In my formative years, my dad had season tickets for Clemson football, and some of my sweetest memories with him from childhood was making the hour-plus car trip, parking far, and sprint-walking into Death Valley just in time to see the Tigers run down the hill into the stadium before the game — what they call “the most exciting 25 seconds in college football.”
“My blood runneth orange,” I’d say.
One Second Left
So, yes, today is the greatest day in my 36 years of being a sports fan. And yet I have to admit it doesn’t feel as good as I thought it would.
“Today is the greatest day of my life as a sports fan, and I have to admit it doesn’t feel as good as I hoped.”
When Clemson’s quarterback rolled out to the right and found the tiny, giant-slayer of a wide receiver in the corner of the end zone for the winning touchdown, I wanted to let loose and enjoy the moment — the moment I’d waited more than three decades for — with unrestrained celebration. I wanted to fall to my knees in the euphoria. I wanted to shed the tears of joy I long anticipated would come if Clemson ever won it all. I wanted to taste this victory to the full, to experience a lifetime of longing come to completion.
And yet one second still remained on the clock. One inkling of a chance that Alabama could piece together a circus play. But a few moments later, Clemson recovered the kickoff and took a knee. We had won.
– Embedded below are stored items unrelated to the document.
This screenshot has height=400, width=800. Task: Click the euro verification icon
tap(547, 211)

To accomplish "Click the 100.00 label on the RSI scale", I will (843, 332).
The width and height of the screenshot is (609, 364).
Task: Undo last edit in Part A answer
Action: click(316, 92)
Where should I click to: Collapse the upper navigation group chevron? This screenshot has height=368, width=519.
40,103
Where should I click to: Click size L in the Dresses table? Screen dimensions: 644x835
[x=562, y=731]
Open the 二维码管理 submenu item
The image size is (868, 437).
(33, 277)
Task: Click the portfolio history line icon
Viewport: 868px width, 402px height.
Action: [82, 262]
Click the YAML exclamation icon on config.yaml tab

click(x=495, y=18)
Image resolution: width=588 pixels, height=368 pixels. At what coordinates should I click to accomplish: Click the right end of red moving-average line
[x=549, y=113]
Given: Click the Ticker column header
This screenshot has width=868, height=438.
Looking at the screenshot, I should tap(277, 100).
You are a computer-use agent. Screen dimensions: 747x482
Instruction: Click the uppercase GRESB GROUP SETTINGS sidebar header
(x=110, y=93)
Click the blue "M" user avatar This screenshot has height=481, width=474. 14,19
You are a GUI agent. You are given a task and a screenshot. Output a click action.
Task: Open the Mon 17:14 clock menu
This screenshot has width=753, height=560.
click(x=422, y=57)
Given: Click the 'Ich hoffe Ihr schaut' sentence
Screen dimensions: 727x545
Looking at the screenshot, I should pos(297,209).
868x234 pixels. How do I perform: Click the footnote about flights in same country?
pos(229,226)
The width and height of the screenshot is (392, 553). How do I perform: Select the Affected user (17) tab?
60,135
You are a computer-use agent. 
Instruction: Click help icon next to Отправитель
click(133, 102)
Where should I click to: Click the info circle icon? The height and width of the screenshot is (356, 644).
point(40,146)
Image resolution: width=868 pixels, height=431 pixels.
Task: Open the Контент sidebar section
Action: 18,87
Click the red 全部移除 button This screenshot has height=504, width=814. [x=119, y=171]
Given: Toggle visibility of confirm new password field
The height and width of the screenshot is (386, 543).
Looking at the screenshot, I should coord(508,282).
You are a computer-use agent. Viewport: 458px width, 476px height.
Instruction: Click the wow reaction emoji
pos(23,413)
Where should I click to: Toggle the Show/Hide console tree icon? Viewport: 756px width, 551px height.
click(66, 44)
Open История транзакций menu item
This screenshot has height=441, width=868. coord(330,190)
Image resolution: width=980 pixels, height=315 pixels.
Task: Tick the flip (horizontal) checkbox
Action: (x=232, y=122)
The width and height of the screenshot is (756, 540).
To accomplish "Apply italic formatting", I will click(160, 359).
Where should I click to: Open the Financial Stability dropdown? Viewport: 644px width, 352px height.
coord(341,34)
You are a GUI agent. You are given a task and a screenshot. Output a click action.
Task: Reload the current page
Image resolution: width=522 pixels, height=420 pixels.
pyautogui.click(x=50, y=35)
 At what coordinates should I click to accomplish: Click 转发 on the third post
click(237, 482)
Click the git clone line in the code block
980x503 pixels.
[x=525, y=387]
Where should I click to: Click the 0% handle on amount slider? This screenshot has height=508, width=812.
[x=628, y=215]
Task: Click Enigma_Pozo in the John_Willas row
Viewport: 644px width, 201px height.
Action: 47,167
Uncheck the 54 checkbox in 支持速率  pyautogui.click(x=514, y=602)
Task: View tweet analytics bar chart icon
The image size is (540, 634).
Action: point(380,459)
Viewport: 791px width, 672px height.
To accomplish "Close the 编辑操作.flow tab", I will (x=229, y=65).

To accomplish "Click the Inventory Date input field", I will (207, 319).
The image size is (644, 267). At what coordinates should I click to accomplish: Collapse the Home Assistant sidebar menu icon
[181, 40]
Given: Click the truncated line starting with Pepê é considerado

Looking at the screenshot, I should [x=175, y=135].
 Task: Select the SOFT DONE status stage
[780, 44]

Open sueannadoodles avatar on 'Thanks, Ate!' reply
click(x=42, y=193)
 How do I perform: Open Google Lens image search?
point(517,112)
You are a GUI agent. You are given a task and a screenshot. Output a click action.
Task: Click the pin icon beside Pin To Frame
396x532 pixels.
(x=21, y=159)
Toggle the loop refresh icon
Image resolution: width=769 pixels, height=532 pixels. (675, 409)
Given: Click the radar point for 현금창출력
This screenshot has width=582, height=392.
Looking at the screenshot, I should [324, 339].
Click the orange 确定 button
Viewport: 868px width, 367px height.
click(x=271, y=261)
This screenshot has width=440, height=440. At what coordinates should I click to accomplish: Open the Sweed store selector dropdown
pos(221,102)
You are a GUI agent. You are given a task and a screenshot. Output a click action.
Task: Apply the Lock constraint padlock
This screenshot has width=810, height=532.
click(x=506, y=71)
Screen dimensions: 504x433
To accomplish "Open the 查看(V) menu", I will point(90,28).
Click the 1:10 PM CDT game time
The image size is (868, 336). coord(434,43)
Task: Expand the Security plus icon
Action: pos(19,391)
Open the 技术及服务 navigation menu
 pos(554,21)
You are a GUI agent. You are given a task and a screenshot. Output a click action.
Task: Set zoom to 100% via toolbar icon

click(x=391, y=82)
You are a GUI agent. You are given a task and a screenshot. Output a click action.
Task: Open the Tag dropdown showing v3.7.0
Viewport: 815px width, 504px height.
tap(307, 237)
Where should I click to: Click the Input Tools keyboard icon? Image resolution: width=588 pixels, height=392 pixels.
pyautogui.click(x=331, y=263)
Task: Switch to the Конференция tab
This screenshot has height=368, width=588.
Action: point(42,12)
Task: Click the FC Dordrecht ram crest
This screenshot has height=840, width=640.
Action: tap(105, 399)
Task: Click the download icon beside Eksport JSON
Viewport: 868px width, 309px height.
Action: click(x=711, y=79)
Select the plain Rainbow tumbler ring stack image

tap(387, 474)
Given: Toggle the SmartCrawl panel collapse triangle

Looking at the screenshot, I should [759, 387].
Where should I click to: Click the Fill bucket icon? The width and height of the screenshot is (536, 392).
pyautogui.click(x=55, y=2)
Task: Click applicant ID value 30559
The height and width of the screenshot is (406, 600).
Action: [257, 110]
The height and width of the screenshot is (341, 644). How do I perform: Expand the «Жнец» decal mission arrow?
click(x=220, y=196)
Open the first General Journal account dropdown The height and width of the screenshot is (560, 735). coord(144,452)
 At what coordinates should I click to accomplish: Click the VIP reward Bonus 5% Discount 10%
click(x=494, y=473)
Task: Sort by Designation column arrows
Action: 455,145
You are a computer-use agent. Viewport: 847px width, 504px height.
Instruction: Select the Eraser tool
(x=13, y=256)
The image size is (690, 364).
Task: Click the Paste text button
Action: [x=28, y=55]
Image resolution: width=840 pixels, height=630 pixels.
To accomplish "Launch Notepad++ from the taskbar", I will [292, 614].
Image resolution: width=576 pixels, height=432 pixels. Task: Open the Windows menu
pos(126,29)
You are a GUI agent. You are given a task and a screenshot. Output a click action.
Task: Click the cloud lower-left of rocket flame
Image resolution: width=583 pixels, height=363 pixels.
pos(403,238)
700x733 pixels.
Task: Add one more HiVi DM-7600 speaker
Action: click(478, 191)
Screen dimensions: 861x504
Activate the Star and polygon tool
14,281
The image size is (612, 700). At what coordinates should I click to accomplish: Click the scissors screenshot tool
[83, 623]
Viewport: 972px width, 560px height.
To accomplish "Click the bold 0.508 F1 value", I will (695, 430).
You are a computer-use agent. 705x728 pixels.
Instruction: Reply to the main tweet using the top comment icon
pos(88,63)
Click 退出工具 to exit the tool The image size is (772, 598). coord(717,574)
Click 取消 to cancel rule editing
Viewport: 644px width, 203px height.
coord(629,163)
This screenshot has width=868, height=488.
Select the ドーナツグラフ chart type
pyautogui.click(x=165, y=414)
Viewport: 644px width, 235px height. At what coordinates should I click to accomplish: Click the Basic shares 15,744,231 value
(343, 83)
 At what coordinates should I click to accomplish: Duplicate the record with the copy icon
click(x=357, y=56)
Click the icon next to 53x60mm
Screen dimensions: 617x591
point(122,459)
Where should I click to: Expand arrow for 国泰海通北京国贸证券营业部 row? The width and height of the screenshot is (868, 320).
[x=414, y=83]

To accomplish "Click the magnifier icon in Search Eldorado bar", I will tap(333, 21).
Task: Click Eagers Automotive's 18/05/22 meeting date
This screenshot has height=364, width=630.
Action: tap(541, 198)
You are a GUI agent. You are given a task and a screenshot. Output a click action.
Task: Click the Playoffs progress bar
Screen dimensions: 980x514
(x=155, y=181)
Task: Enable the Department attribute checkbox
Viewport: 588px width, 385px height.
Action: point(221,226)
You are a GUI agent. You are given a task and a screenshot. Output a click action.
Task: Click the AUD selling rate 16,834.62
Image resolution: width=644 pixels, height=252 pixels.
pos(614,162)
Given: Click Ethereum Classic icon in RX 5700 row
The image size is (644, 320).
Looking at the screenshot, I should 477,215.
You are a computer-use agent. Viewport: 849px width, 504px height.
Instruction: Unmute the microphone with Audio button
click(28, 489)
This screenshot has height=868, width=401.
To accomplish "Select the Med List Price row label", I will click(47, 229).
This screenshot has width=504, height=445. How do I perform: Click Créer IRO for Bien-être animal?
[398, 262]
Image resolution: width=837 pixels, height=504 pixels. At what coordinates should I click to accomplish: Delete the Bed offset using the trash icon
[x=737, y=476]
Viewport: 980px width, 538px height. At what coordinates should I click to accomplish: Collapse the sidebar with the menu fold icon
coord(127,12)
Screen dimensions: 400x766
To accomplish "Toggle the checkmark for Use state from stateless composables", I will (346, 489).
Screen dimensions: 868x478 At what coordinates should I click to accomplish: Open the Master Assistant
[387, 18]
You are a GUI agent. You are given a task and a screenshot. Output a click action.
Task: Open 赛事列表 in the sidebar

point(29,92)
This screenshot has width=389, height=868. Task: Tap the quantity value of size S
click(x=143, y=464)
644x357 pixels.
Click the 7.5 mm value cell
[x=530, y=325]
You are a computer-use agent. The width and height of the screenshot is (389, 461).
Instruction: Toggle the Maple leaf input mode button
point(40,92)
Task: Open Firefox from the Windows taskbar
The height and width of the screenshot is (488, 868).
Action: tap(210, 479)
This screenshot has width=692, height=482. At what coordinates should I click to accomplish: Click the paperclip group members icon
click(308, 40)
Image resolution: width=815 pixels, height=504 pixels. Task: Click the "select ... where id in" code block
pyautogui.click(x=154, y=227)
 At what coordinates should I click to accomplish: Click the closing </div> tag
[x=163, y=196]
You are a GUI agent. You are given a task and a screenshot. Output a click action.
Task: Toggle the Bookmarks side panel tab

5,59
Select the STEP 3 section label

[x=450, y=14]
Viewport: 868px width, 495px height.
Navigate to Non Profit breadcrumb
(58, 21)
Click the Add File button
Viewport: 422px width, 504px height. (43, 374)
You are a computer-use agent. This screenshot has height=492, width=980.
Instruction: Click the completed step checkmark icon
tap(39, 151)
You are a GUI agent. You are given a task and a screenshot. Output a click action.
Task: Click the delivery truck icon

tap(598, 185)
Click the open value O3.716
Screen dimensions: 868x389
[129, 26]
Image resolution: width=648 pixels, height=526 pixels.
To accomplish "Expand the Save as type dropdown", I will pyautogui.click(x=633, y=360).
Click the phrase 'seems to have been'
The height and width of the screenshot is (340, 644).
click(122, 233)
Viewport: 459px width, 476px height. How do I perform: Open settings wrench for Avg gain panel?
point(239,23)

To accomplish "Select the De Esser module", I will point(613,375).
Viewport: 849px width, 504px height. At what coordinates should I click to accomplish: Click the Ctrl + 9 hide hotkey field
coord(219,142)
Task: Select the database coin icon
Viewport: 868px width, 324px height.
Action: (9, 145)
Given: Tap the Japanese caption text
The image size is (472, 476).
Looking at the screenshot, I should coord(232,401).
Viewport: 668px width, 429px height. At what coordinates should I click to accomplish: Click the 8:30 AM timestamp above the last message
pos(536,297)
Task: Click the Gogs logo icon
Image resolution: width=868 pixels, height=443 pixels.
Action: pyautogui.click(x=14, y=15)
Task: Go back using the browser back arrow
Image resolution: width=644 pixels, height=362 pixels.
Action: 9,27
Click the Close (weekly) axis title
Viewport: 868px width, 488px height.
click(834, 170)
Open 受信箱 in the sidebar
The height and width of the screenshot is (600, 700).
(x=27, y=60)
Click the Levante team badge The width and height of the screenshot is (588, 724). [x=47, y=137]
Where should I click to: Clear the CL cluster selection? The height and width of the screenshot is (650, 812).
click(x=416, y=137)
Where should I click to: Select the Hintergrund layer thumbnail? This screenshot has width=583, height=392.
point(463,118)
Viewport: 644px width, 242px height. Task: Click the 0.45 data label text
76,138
But even when the clock read all zeroes, even as coach Dabo Swinney cradled the trophy and declared, “Only God could do this,” even when the players made emotional speeches, and the biggest names at ESPN talked fawningly about the team I love, even when every last “t” seemed crossed and every last “i” dotted, part of me still felt as if one second still remained.
More Than This
Being a lifelong fan, of the underdog team, from the tiny college town does feel really good today. But now that I’m on the inside of it, I can tell you it’s not as good as I hoped. Make no mistake, I’m enjoying it, but I’m also raising a monument here in writing these words — for myself and for any longing sports fan in Christ who desperately wants their team to win it all.
Our souls indeed were made to share in a climactic victory. I admit that I didn’t play a single snap last night. I’m not on the team. I don’t even live in South Carolina anymore. I didn’t see any Clemson games in person this year. Triumphs like these have layers of proximity and participation, and I’ll have to leave it to others to share about what it’s like at the epicenter. But we know that every championship MVP, if he’s honest, will discover deep down, in Tom Brady’s words, “There has to be more than this.”
“God buried an ache for victory deep in our souls.”
I can’t speak for the players and coaches. But for sports fans and armchair quarterbacks like me, take this, if you would, as my little effort to wave a flag for our being made for more. Here’s to resolving to be a better fan in the future, since now I’ve finally seen there’s emptiness on the inside, too. Not better in supporting the team, but better at taking both victory and defeat in stride, with feet fixed firmly in the victory of Christ, which any worthwhile win only faintly anticipates.
God did bury an ache for victory deep in our souls. It’s a longing that will be fully met one day, with no single tick left on the clock. We will win like no team has ever won, with no painful, unfulfilled sense of longing. We will celebrate a reality far better than we could have imagined for ourselves. We will finally be on the inside and find no single trace of hollowness this time.